● **Work to complete**
Of the records that follow, copy only the lines from the line containing "Where should I click to: Click the" to the line containing "Task: Click the search + assistant box", both included, exactly as written.

● **Records for this exercise**
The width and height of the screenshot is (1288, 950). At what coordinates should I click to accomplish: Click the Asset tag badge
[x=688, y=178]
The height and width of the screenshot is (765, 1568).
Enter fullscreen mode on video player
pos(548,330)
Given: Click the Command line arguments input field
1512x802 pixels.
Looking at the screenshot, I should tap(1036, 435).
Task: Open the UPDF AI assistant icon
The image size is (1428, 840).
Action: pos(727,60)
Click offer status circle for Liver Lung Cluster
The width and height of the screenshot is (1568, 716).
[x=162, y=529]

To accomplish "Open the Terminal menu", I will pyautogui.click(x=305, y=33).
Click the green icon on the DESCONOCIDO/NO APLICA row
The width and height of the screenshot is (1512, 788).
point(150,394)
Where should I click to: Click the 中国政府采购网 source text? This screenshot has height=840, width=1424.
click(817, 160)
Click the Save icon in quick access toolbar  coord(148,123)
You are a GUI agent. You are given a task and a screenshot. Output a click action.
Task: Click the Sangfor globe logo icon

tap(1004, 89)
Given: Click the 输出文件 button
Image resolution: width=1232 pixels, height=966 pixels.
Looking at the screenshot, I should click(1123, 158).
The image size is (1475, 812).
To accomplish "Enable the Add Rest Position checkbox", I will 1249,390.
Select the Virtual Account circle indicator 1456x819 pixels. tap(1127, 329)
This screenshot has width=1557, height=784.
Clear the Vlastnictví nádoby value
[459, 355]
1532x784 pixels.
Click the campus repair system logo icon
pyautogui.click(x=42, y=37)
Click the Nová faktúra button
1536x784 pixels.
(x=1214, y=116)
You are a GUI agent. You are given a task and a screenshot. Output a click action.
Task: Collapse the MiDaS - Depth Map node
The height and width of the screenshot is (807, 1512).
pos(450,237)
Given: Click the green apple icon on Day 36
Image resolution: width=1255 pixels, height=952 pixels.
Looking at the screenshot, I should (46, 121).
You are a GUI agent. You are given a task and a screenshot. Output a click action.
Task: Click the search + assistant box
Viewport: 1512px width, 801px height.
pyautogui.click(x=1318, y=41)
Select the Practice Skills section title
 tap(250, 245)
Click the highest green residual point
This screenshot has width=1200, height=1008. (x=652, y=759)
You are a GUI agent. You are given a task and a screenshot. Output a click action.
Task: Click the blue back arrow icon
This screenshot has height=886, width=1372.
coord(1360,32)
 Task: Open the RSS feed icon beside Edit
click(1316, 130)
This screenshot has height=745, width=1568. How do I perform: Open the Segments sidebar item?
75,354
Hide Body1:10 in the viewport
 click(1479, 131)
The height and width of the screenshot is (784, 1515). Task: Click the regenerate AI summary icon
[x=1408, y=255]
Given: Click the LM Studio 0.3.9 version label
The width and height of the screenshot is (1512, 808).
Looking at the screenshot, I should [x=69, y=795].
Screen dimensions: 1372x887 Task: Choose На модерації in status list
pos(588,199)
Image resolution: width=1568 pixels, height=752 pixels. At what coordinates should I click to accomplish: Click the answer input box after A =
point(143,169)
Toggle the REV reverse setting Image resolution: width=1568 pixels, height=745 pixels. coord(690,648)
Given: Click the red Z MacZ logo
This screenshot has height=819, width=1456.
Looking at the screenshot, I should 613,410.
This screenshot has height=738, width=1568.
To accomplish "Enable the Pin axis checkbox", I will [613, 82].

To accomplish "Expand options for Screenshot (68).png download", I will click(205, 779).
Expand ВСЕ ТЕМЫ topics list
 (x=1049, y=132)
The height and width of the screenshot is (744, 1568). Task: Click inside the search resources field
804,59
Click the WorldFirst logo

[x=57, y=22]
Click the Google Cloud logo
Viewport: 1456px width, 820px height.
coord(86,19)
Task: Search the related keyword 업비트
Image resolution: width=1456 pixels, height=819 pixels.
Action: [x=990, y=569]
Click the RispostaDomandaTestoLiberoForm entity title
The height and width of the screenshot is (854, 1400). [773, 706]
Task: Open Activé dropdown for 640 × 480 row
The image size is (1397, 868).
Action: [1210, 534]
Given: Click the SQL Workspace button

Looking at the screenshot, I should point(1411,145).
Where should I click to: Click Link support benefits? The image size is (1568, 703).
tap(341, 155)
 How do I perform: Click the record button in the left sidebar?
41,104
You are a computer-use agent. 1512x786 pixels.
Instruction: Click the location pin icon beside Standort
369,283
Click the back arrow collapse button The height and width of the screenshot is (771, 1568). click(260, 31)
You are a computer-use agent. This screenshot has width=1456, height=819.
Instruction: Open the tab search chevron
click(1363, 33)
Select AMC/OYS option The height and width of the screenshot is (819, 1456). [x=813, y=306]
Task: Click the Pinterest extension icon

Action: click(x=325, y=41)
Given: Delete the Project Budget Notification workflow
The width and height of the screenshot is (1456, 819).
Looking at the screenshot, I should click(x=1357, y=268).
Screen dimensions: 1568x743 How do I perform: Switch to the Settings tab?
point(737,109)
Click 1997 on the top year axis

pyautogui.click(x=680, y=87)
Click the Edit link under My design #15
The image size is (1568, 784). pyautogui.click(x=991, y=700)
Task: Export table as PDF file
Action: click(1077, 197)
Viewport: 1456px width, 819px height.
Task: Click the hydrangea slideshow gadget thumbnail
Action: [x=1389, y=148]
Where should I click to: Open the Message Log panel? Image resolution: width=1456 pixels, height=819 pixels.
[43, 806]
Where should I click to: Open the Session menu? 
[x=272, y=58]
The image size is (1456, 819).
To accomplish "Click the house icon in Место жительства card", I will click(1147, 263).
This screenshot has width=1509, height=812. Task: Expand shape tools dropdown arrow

● **Result for this task**
Where should I click to: Click the 中国政府采购网 source text? This screenshot has height=840, width=1424.
click(817, 160)
Click the Save icon in quick access toolbar  coord(148,123)
You are a GUI agent. You are given a task and a screenshot. Output a click action.
Task: Click the Sangfor globe logo icon

tap(1004, 89)
Given: Click the 输出文件 button
Image resolution: width=1232 pixels, height=966 pixels.
Looking at the screenshot, I should click(1123, 158).
The image size is (1475, 812).
To accomplish "Enable the Add Rest Position checkbox", I will 1249,390.
Select the Virtual Account circle indicator 1456x819 pixels. tap(1127, 329)
This screenshot has width=1557, height=784.
Clear the Vlastnictví nádoby value
[459, 355]
1532x784 pixels.
Click the campus repair system logo icon
pyautogui.click(x=42, y=37)
Click the Nová faktúra button
1536x784 pixels.
(x=1214, y=116)
You are a GUI agent. You are given a task and a screenshot. Output a click action.
Task: Collapse the MiDaS - Depth Map node
The height and width of the screenshot is (807, 1512).
pos(450,237)
Given: Click the green apple icon on Day 36
Image resolution: width=1255 pixels, height=952 pixels.
Looking at the screenshot, I should (46, 121).
You are a GUI agent. You are given a task and a screenshot. Output a click action.
Task: Click the search + assistant box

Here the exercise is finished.